New Jersey online gambling ops scolded for incentivizing reverse withdrawals
New Jersey online gambling operators have been warned not to slow-roll customer withdrawal requests in the hope that customers will keep gambling.
On Wednesday, the New Jersey Division of Gaming Enforcement (DGE) issued an advisory bulletin regarding some unidentified online gambling licensees “soliciting or incentivizing withdrawal requests to be rescinded or cancelled by the patron.”
The DGE said it had received complaints from customers regarding operators who were taking up to two weeks to process a withdrawal. Some of these customers reported receiving communications from operators “encouraging or enticing [customers] to reverse the withdrawal request and wager the funds.” Some customers were even “offered bonus money to reverse a pending withdrawal request.”
The DGE notes that its existing rules don’t specify a hard time-frame in which operators are required to process withdrawals, and the regulator acknowledged that some delays may be justified in order to prevent fraud or money laundering.
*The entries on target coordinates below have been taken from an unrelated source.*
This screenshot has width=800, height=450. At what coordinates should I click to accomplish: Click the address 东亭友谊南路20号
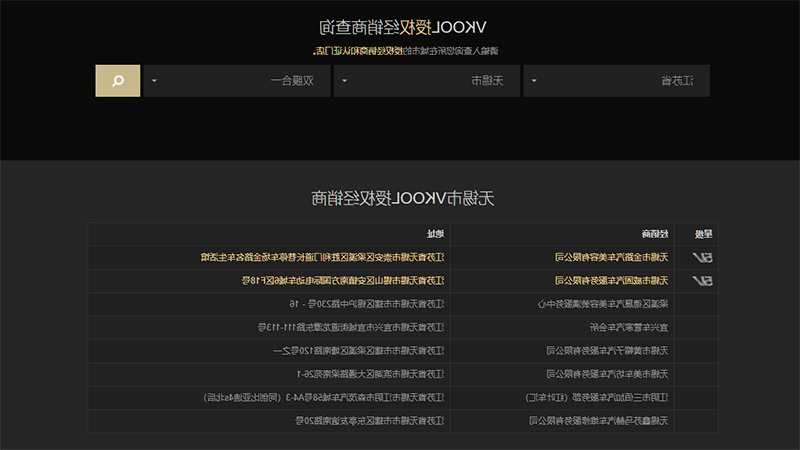(370, 421)
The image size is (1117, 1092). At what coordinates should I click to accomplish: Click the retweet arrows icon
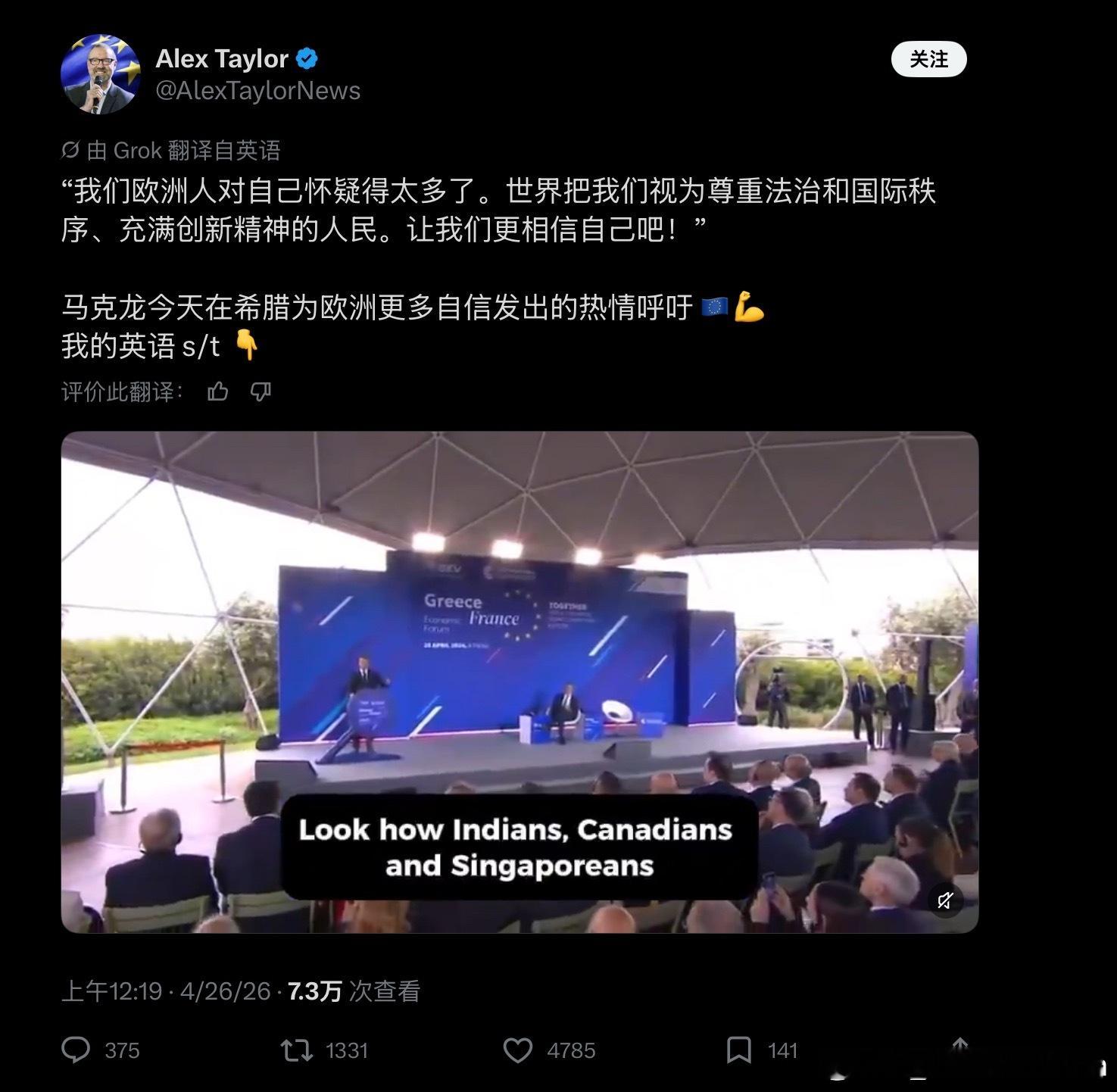coord(297,1050)
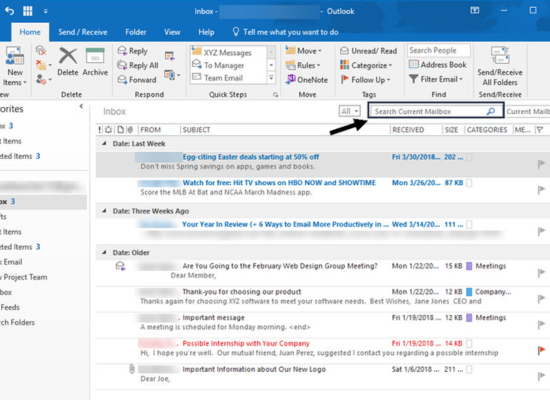
Task: Toggle the Unread/Read status button
Action: tap(368, 51)
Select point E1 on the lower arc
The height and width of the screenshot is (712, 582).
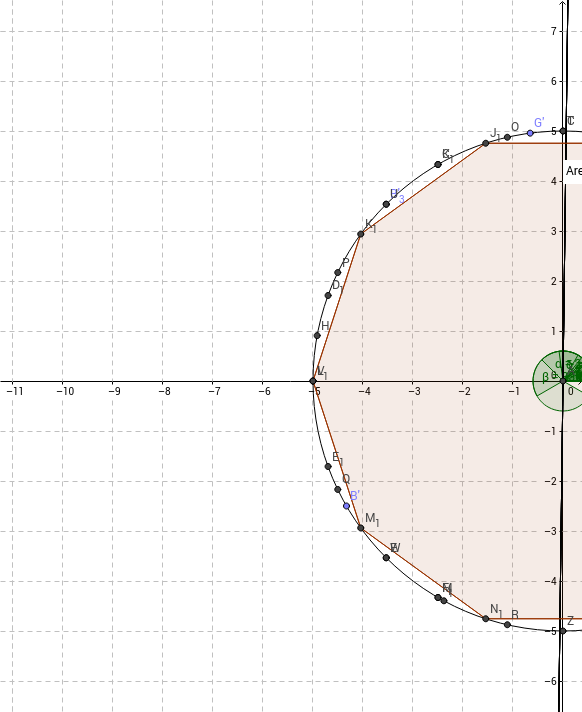[x=328, y=466]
But the DGE says withdrawals must be processed “without any delay longer than needed to perform an anti-fraud or anti-money laundering check.”
The regulator took a particularly dim view of the fact that, while certain operators were imposing unnecessary delays on withdrawals, they informed customers that the funds in question could be made immediately available for wagering purposes if the customer rescinded their withdrawal request. The DGE said its existing rules prohibited the solicitation “either overtly or covertly” of such a reversal.
The DGE said withholding withdrawals for any period longer than necessary to detect criminality was “an impermissible delaying tactic” and operators “should clearly understand that the Division will take regulatory action and impose civil penalties whenever patrons are improperly encouraged or incentivized to rescind their withdrawal requests for the purpose of resuming gaming activity.”
Regulators in more mature sports betting/iGaming markets have also been cracking down on such shenanigans. Last spring, the UK Gambling Commission (UKGC) prohibited its online licensees from accepting all reverse withdrawal requests, calling such requests “a flag for potential gambling harms.”
The order was part of the UKGC’s “tighter measures to protect consumers” during the initial pandemic lockdown, and the regulator issued a reminder just last week that it would be monitoring its licensees’ activity to ensure consumer protection remained the watchword as the country entered another national lockdown.
The US iGaming/sports betting market is relatively young, and growing pains are to be expected. But the phenomenal growth enjoyed by markets like New Jersey in 2020 could come to a screeching halt if operators don’t rein in their worst instincts.